What needs to be done: Reproduce exactly the lines from the one containing "Screen dimensions: 850x478" through the last line of the records below, both included, and nothing else.

○ ○ ○ ○ ○ ○ ○

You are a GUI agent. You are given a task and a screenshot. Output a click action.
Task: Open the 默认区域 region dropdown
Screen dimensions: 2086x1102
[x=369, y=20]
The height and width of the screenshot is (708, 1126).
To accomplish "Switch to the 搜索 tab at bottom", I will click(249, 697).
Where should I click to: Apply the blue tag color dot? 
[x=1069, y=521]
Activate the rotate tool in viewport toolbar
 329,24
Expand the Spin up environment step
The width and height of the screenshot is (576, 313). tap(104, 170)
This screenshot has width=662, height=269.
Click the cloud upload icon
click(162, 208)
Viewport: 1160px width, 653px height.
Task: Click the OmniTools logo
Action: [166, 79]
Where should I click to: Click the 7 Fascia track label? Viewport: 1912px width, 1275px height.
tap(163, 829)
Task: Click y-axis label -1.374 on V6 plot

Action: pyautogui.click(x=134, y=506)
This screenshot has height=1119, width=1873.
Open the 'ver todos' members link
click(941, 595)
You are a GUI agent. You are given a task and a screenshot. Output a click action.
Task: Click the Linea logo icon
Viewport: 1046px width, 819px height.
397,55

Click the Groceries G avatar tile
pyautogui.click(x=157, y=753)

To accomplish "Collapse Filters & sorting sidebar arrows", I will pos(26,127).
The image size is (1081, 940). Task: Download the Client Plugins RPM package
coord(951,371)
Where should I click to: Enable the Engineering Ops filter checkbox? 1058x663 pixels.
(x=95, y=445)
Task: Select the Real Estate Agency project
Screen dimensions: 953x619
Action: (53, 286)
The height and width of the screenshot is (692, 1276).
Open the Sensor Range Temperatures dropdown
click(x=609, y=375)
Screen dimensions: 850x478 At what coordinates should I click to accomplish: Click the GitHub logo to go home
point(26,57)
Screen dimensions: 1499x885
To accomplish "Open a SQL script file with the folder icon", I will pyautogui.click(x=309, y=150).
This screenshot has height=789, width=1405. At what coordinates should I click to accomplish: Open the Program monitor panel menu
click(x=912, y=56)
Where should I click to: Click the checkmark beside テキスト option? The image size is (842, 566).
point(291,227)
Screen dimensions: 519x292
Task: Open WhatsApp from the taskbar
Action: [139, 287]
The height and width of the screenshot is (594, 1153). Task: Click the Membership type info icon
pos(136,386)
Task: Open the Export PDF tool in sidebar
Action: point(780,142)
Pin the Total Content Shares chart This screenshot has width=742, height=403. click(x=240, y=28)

○ ○ ○ ○ ○ ○ ○

Response box:
Screen dimensions: 850x478 At what coordinates should I click to accomplish: Click the GitHub logo to go home
point(26,57)
Screen dimensions: 1499x885
To accomplish "Open a SQL script file with the folder icon", I will pyautogui.click(x=309, y=150).
This screenshot has height=789, width=1405. At what coordinates should I click to accomplish: Open the Program monitor panel menu
click(x=912, y=56)
Where should I click to: Click the checkmark beside テキスト option? The image size is (842, 566).
point(291,227)
Screen dimensions: 519x292
Task: Open WhatsApp from the taskbar
Action: [139, 287]
The height and width of the screenshot is (594, 1153). Task: Click the Membership type info icon
pos(136,386)
Task: Open the Export PDF tool in sidebar
Action: point(780,142)
Pin the Total Content Shares chart This screenshot has width=742, height=403. click(x=240, y=28)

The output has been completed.